Easy to question the Eagles decision to bring in a player on a small sample size. 

"It took me a little longer than I'd like. It's kind of like an old '79 Chevy; it takes a while to get cranked up and then you get going," McCown said after the game.

McCown's response? He completed 17-of-21 pass attempts for 192 passing yards and two touchdown passes to end the game, finishing with a 136.5 passer rating in his debut. The Eagles signed McCown last week to compete for the backup quarterback position with the injured Nate Sudfeld, giving him $2 million guaranteed to come out of retirement. He solidified the job Thursday night. 

"I will just keep working and getting myself going," McCown said. "That's the key more than anything. I think with the first group there we kind of sputtered a little bit. I have to get on the same page and do a better job handling the first group and there's a lot of things I need to work on. Like I said, hopefully catch up now and take a breath and dive back into the playbook and some of the nuances of it."

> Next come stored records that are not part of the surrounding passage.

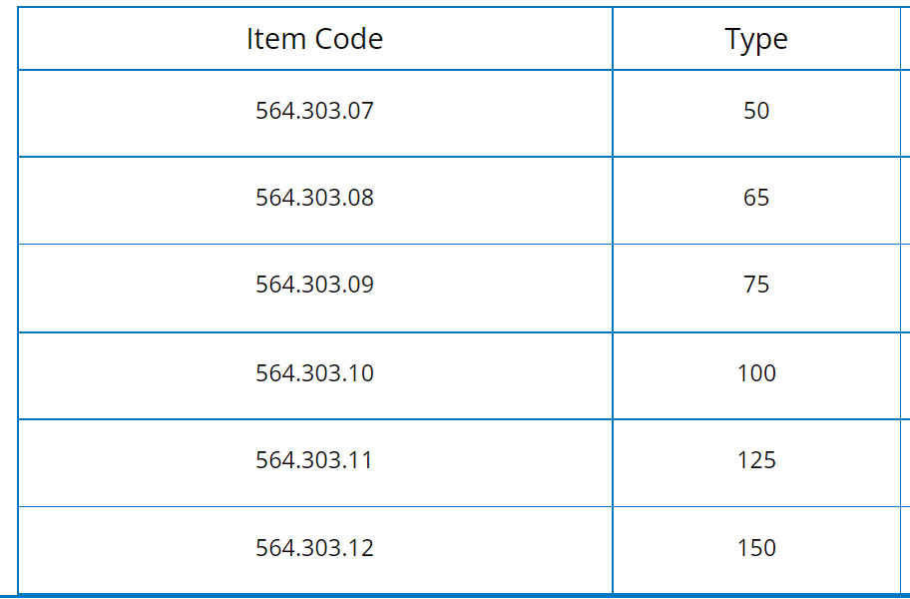The height and width of the screenshot is (599, 910).
Task: Click the Type value 75
Action: [756, 285]
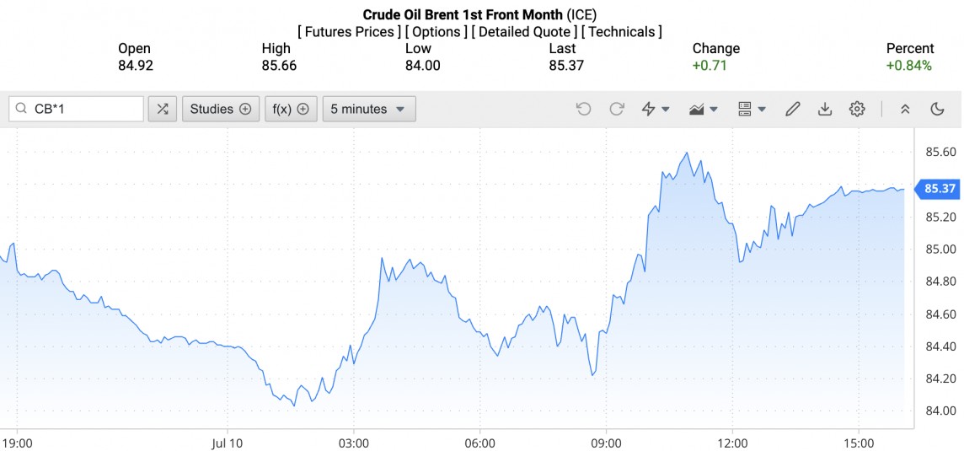Click the redo arrow icon
The height and width of the screenshot is (451, 964).
tap(617, 109)
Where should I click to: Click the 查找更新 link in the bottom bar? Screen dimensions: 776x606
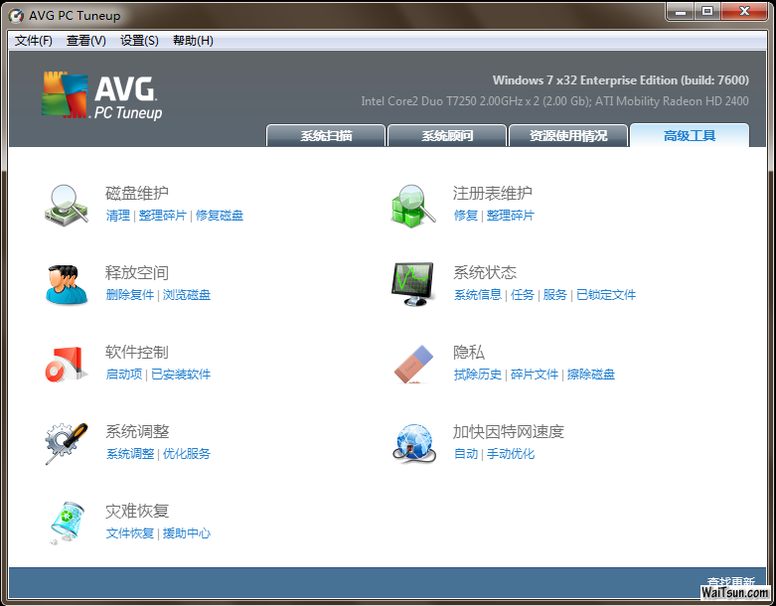pos(730,582)
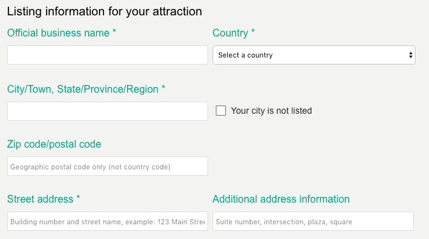The image size is (429, 239).
Task: Click the Building number and street name field
Action: (x=107, y=221)
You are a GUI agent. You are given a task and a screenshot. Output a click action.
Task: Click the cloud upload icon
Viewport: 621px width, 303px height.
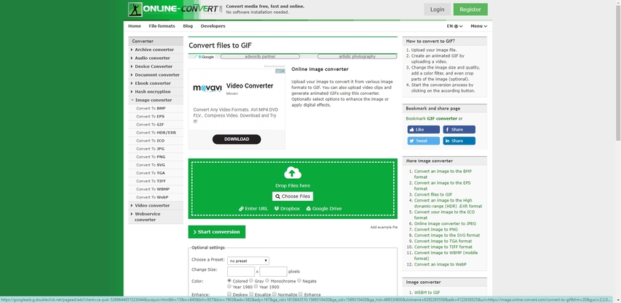point(292,173)
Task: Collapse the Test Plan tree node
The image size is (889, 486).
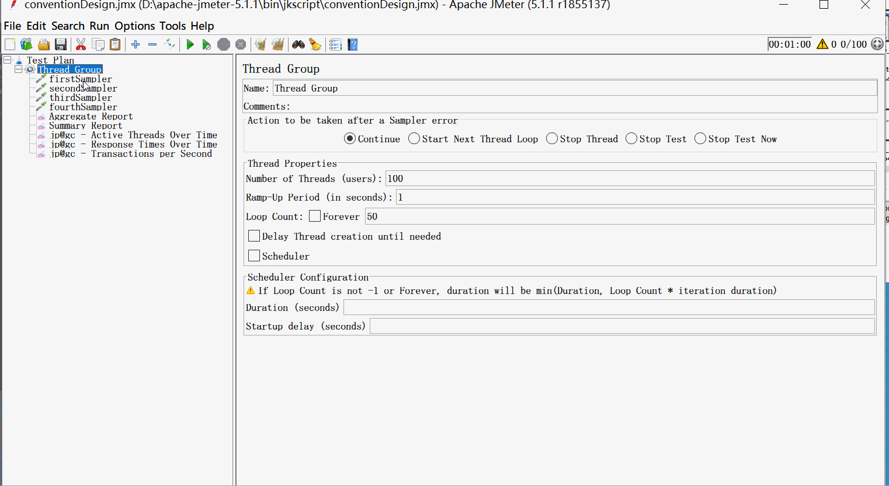Action: [8, 60]
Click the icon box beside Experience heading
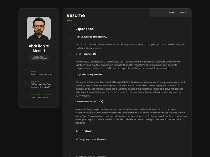 point(70,29)
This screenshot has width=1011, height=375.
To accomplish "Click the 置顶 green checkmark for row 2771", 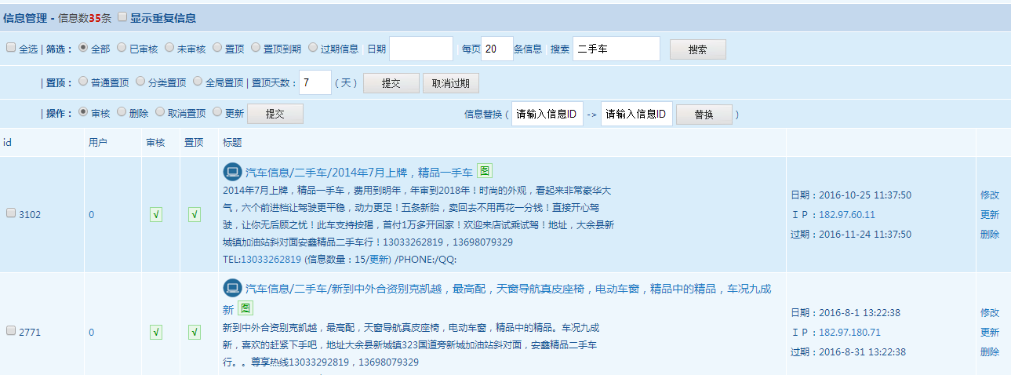I will coord(195,333).
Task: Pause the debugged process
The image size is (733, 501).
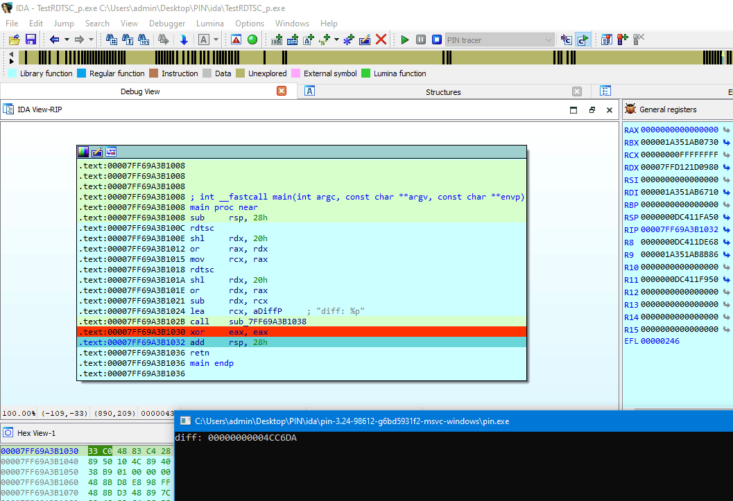Action: (421, 39)
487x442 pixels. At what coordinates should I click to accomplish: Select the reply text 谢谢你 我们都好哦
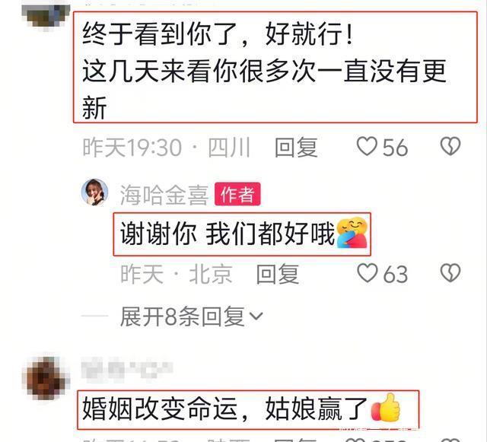click(x=228, y=234)
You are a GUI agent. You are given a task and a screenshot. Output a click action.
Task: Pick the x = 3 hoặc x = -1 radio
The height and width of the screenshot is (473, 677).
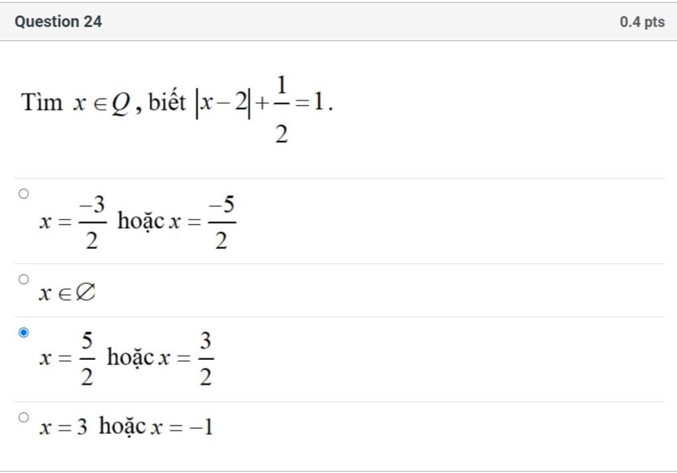pyautogui.click(x=24, y=417)
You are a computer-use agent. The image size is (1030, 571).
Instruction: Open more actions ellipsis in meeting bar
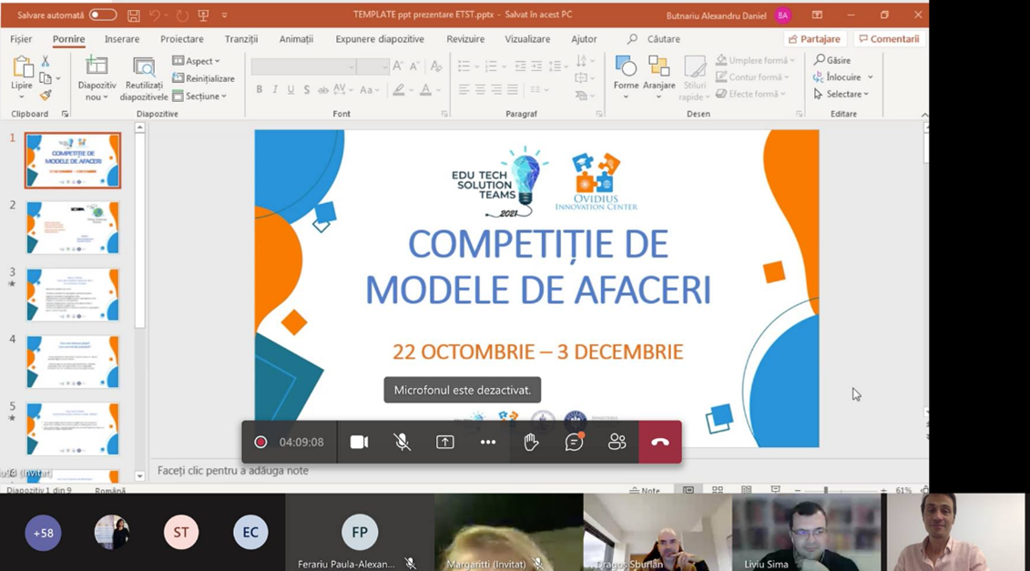click(488, 442)
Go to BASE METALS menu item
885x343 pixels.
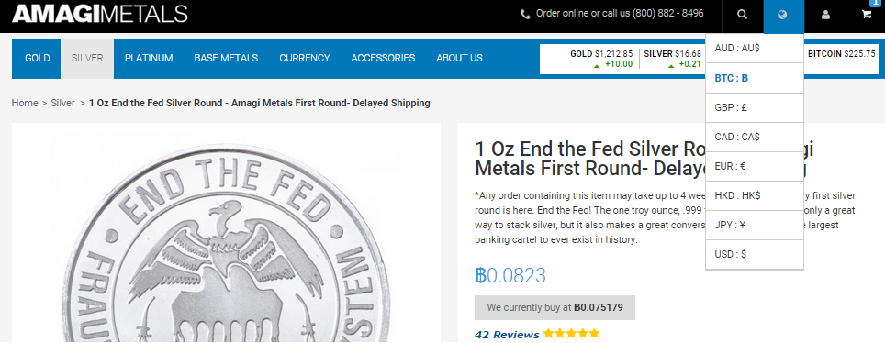tap(227, 58)
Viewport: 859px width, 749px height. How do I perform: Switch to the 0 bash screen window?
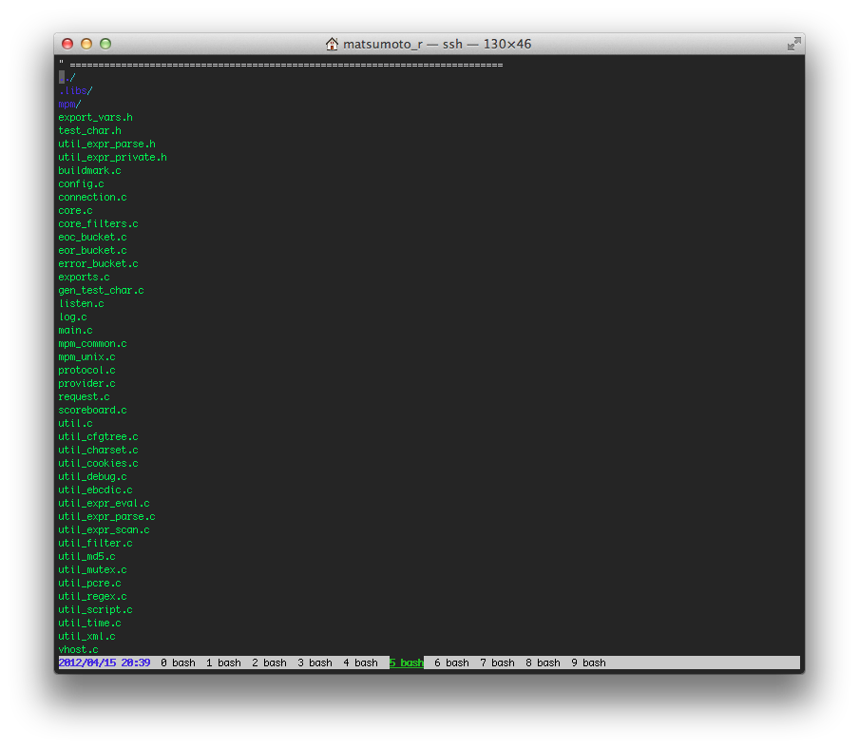(178, 663)
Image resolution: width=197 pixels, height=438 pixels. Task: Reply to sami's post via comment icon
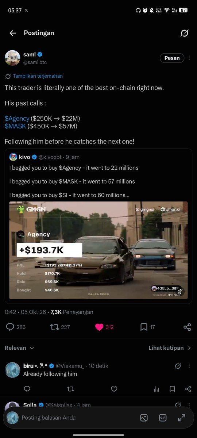tap(10, 327)
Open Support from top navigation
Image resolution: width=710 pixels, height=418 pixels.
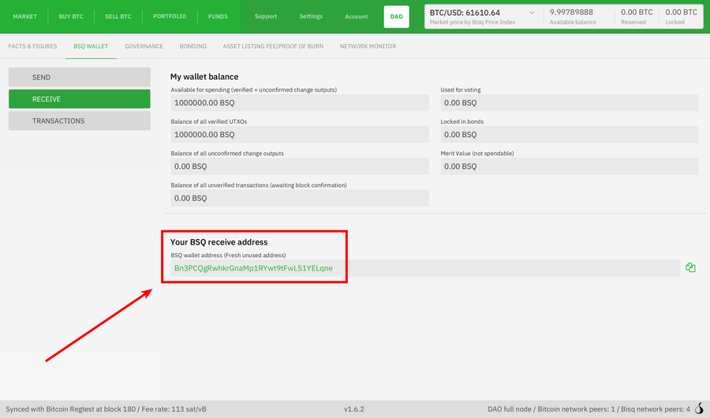(x=266, y=17)
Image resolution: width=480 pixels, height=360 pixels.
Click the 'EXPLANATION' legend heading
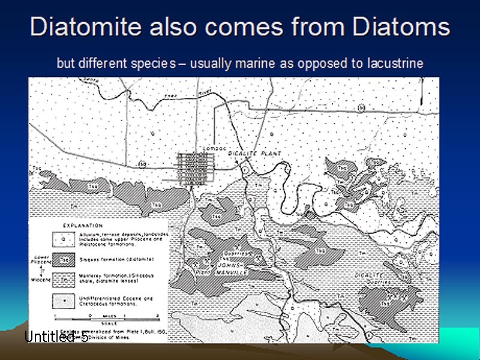pos(83,226)
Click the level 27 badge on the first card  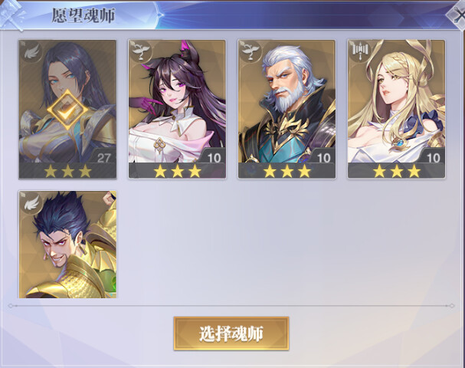click(x=103, y=157)
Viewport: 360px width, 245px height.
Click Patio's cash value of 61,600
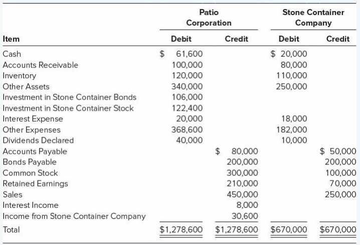point(190,54)
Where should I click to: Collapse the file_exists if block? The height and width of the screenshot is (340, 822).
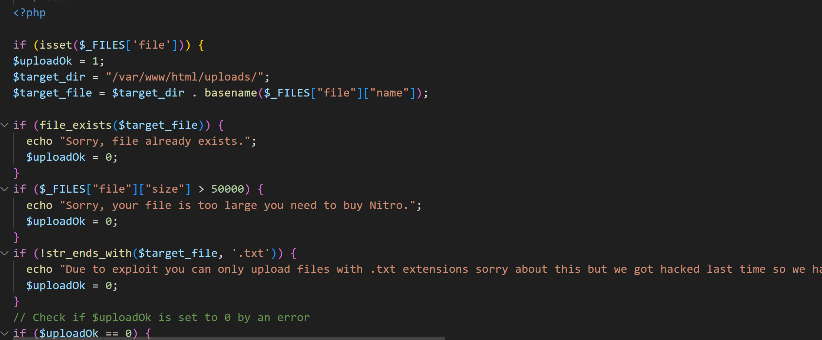(x=5, y=125)
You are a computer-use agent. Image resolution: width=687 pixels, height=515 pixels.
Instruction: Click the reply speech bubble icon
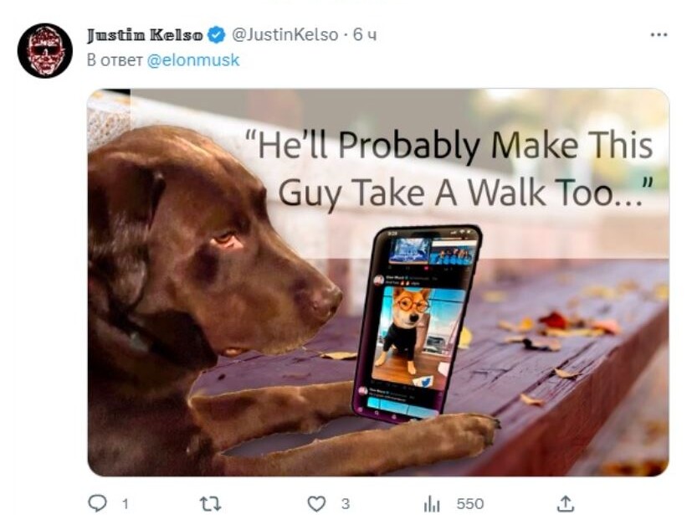(99, 502)
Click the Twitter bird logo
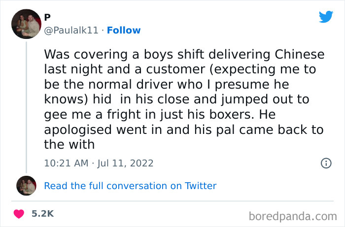The width and height of the screenshot is (345, 227). 326,16
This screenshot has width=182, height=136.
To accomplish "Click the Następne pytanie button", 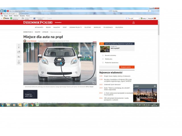I will [127, 67].
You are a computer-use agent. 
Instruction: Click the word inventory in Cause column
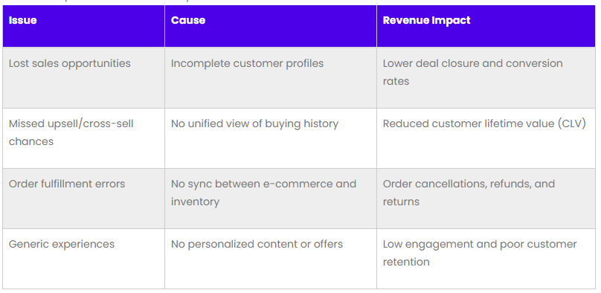[195, 202]
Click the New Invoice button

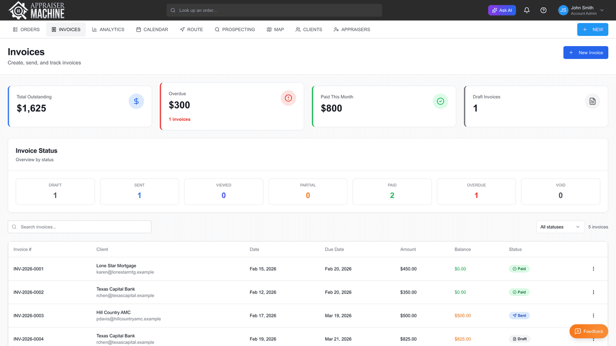585,52
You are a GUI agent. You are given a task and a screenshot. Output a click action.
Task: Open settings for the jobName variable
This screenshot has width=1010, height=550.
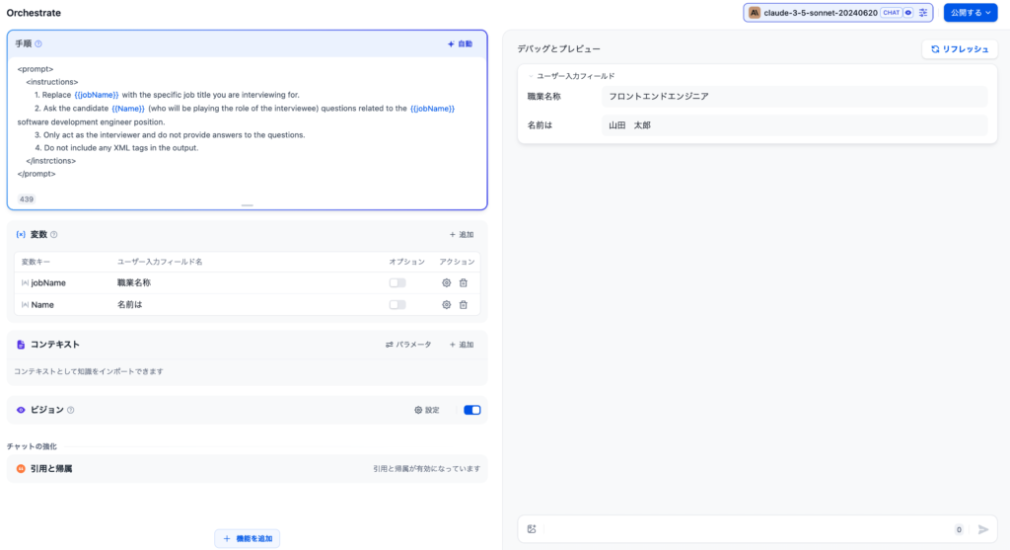446,282
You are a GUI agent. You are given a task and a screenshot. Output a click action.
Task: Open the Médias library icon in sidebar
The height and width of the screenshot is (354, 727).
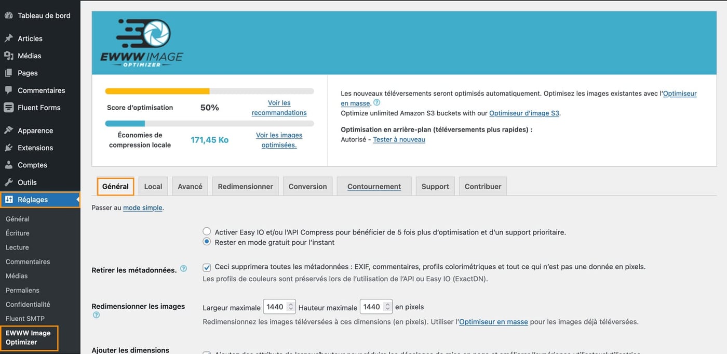pos(8,56)
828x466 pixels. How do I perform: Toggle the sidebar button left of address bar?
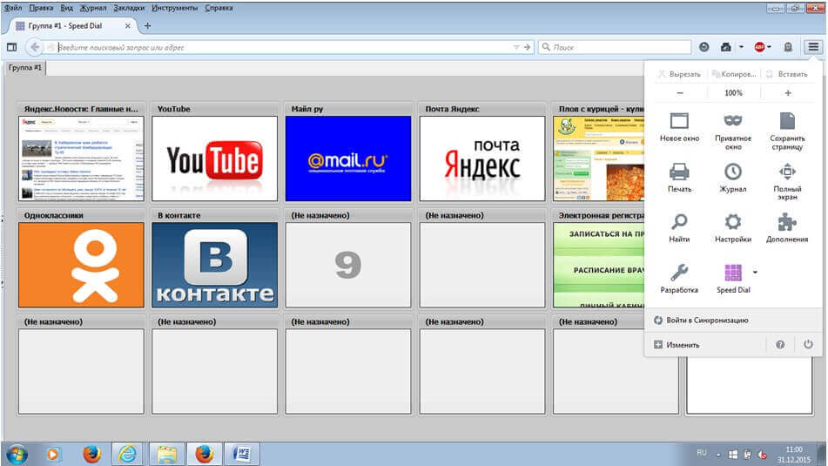pyautogui.click(x=12, y=47)
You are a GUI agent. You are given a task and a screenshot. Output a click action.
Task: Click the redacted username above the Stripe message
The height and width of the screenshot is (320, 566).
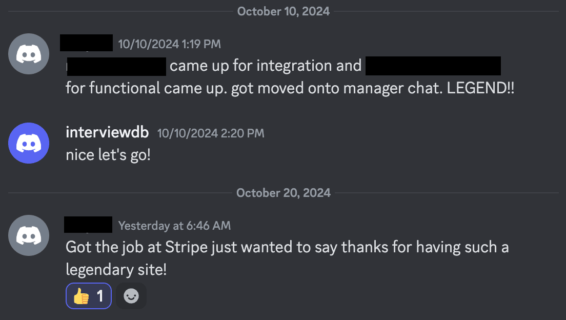tap(88, 225)
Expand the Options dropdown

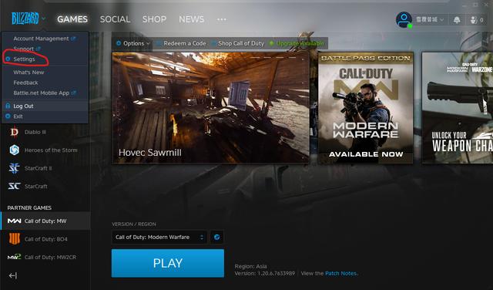coord(132,43)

The Eagles had questions regarding the backup quarterback position after Sudfeld went down with a broken left wrist in the first preseason game. Philadelphia gave Cody Kessler a shot, but he suffered a concussion on the first possession of the second preseason game against the Jacksonville Jaguars. The Kessler injury prompted the Eagles to sign McCown to backup franchise quarterback Carson Wentz, who has missed eight games in the past two seasons.

It didn't hurt that Eagles head coach Doug Pederson put McCown in the best possible position to succeed in his first NFL game back.   

"The game plan, we just -- I had him just highlight plays he knew in four days and just called off of that," Pederson said. "He handled it extremely well, bounced back there in the third quarter and led two touchdown drives and kind of got us back in the game. So I was obviously pleased with the way he handled himself.

"We didn't give him the whole playbook, but just wanted him to be comfortable with a few plays. My plan all along was to let him go two-plus quarters in this football game and kind of let him get his feet back into the game, and he did a nice job."